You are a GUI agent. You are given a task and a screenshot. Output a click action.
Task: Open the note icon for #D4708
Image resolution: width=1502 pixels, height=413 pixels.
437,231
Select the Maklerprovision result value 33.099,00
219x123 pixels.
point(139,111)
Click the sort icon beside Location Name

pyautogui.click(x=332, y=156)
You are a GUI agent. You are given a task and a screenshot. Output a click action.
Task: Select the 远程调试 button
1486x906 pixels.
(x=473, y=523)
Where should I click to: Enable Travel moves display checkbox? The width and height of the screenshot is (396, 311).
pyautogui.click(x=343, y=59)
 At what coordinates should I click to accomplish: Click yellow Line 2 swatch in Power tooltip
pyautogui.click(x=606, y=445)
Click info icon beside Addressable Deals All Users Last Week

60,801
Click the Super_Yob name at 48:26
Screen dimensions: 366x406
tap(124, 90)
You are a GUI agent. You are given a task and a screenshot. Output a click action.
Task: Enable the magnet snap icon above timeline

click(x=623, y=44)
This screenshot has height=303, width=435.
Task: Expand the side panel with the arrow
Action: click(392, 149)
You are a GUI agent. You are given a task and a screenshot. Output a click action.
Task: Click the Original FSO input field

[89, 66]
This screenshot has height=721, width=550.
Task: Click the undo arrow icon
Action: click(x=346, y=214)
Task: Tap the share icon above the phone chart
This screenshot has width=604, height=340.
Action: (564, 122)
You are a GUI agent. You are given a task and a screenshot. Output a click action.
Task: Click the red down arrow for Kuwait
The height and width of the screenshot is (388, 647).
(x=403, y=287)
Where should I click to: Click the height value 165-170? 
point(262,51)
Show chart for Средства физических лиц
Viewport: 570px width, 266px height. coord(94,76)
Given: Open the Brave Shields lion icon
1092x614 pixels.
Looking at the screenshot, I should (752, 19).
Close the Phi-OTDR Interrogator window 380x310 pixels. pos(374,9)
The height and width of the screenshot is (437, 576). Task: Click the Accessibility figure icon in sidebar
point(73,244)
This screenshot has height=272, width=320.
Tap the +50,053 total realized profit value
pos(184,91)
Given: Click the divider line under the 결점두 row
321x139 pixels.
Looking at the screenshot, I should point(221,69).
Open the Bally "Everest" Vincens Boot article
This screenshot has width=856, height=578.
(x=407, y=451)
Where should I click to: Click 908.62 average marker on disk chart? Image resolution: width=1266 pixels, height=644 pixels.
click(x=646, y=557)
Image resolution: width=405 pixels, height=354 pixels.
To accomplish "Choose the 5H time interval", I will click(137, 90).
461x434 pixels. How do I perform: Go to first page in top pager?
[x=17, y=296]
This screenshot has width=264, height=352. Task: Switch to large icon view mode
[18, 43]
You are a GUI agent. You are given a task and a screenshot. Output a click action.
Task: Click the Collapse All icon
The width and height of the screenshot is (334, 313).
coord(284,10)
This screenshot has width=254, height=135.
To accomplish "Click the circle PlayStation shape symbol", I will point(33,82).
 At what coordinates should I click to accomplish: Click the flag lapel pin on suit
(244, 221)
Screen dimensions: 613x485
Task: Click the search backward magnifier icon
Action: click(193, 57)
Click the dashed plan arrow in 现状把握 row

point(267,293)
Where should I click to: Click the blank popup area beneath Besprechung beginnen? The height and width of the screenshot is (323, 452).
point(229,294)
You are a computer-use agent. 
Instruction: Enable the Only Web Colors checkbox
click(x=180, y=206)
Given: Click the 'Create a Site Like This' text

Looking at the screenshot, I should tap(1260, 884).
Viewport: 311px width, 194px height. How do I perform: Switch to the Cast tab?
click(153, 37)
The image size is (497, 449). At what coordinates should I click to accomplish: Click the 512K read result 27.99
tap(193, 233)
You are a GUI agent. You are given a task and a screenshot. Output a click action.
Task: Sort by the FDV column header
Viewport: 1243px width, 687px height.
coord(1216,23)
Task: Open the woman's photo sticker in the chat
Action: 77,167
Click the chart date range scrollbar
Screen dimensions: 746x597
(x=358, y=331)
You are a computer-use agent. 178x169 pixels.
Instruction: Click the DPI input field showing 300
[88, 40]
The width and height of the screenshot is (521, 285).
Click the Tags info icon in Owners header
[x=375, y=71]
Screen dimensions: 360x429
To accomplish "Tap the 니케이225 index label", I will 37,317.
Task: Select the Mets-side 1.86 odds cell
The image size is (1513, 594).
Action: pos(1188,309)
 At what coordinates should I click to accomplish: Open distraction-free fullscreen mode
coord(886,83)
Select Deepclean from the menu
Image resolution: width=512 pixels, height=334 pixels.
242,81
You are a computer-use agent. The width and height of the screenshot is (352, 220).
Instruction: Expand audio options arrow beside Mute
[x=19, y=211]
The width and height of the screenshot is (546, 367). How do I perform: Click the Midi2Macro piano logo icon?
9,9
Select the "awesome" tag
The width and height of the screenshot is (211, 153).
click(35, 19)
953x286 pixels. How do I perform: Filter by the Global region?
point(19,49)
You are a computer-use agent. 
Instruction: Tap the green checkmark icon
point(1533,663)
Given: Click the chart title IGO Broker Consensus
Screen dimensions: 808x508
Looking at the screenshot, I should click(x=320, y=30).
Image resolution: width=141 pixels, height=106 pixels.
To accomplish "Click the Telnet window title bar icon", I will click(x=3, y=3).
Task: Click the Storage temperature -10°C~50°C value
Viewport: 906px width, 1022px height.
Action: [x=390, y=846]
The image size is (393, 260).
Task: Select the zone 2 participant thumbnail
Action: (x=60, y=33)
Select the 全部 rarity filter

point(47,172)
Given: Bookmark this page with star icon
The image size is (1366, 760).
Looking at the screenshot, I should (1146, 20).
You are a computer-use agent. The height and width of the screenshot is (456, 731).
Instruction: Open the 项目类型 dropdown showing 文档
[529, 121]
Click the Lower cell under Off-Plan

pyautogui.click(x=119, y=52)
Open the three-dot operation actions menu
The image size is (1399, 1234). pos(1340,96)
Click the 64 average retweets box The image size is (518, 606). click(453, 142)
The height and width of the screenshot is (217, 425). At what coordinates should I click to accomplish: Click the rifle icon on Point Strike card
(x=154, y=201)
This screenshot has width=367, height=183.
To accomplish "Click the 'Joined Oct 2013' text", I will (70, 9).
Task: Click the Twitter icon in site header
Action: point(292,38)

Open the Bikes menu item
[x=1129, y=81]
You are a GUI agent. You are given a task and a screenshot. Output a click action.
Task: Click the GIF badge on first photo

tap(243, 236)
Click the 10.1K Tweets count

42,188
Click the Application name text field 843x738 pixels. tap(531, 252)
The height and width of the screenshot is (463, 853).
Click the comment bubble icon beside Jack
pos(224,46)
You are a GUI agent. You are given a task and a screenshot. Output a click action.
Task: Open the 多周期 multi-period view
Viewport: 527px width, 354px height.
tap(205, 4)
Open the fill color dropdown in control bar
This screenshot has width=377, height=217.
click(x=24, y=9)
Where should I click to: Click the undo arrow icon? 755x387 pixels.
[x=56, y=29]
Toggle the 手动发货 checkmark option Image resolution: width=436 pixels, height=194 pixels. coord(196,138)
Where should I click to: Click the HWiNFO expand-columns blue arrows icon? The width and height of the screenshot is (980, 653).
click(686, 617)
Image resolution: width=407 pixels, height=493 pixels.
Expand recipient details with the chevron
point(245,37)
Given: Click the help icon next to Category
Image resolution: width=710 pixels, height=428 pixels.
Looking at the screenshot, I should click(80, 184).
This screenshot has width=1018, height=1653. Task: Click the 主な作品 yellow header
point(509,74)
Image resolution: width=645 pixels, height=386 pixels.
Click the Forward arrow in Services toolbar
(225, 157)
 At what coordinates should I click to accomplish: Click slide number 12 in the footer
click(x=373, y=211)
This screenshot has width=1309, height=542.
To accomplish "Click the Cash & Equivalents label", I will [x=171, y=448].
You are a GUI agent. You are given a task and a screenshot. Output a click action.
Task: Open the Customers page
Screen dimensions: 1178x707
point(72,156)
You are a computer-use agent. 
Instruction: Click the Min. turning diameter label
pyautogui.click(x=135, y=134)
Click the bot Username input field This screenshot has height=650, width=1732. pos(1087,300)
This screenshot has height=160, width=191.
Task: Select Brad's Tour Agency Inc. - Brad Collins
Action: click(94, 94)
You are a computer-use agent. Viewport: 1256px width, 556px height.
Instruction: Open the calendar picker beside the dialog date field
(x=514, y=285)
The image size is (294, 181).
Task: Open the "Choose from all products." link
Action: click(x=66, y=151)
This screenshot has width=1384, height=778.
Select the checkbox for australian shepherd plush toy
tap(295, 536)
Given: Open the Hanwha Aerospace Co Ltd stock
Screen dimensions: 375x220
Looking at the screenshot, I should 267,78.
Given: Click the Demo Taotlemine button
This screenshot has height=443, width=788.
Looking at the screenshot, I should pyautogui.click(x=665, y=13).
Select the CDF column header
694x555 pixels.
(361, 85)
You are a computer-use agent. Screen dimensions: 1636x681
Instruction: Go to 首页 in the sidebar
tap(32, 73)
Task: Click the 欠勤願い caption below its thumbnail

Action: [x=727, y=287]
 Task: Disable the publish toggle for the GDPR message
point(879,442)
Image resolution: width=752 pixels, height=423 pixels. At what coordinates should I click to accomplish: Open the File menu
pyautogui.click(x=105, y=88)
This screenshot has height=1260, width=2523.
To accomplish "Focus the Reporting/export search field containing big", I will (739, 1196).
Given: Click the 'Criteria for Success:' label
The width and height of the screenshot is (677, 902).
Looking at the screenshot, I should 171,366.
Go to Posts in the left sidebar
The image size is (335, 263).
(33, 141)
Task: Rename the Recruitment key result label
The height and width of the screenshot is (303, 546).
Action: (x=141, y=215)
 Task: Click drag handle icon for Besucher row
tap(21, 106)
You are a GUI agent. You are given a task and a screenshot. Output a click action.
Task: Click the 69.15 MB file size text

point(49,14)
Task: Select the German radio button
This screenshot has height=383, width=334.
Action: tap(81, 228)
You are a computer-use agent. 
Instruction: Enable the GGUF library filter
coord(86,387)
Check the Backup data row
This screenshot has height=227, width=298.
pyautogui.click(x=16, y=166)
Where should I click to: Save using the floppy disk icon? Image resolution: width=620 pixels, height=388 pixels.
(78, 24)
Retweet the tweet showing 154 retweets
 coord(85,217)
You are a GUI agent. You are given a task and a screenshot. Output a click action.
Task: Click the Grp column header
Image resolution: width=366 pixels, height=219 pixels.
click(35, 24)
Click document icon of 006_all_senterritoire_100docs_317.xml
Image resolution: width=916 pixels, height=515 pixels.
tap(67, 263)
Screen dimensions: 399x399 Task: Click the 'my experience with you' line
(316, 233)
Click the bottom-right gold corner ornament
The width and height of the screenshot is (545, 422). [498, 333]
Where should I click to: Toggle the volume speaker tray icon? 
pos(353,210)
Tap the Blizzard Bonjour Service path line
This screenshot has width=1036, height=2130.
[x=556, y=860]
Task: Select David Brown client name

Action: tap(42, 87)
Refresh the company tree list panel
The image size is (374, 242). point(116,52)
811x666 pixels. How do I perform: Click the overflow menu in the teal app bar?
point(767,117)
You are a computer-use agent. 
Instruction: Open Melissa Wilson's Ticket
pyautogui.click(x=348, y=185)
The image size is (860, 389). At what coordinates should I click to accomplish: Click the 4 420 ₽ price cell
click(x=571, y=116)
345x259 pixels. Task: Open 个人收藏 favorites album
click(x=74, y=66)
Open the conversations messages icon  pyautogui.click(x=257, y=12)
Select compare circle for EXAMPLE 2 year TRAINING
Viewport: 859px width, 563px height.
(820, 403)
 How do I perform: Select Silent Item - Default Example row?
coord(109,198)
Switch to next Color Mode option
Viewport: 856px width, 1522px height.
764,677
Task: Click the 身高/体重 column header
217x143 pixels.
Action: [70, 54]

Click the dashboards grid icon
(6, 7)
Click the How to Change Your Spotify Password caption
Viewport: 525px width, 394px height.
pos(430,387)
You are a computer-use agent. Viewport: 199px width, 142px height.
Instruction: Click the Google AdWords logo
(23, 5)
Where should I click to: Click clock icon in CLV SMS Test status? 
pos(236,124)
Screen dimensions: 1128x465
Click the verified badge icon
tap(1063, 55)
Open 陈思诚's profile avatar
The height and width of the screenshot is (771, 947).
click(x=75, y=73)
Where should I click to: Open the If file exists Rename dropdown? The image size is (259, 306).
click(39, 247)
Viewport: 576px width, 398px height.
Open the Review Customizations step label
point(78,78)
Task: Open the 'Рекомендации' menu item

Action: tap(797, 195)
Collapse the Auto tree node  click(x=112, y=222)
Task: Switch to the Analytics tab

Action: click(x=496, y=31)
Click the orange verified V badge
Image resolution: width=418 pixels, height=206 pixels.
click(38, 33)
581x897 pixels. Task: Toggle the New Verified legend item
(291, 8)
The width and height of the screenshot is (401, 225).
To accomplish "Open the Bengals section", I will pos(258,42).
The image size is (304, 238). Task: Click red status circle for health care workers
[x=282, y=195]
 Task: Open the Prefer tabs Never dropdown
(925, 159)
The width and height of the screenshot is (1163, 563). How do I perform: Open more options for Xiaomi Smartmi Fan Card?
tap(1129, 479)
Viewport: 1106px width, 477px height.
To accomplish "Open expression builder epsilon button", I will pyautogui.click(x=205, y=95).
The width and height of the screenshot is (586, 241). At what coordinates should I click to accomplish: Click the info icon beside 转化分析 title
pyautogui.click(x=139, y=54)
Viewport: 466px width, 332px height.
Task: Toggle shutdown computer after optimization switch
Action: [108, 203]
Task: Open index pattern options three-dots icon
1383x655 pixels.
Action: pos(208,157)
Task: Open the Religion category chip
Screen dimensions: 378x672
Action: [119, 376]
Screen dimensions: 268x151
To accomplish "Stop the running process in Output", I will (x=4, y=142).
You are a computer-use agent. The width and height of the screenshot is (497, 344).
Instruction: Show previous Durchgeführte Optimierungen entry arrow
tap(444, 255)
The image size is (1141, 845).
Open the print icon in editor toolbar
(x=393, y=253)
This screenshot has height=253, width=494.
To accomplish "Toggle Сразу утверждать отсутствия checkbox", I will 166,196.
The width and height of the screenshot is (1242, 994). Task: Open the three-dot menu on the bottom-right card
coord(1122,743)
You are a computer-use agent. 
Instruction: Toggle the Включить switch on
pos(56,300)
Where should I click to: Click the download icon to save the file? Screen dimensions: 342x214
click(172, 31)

====================

GOAL OF THE EXERCISE: The expected answer is an exact copy of the lines above, beginning at the line with "Screen dimensions: 375x220" and ending at the line with "You are a computer-use agent. Screen", with both ends in.

ANSWER SPACE:
Screen dimensions: 375x220
Looking at the screenshot, I should 267,78.
Given: Click the Demo Taotlemine button
This screenshot has height=443, width=788.
Looking at the screenshot, I should pyautogui.click(x=665, y=13).
Select the CDF column header
694x555 pixels.
(361, 85)
You are a computer-use agent. Screen dimensions: 1636x681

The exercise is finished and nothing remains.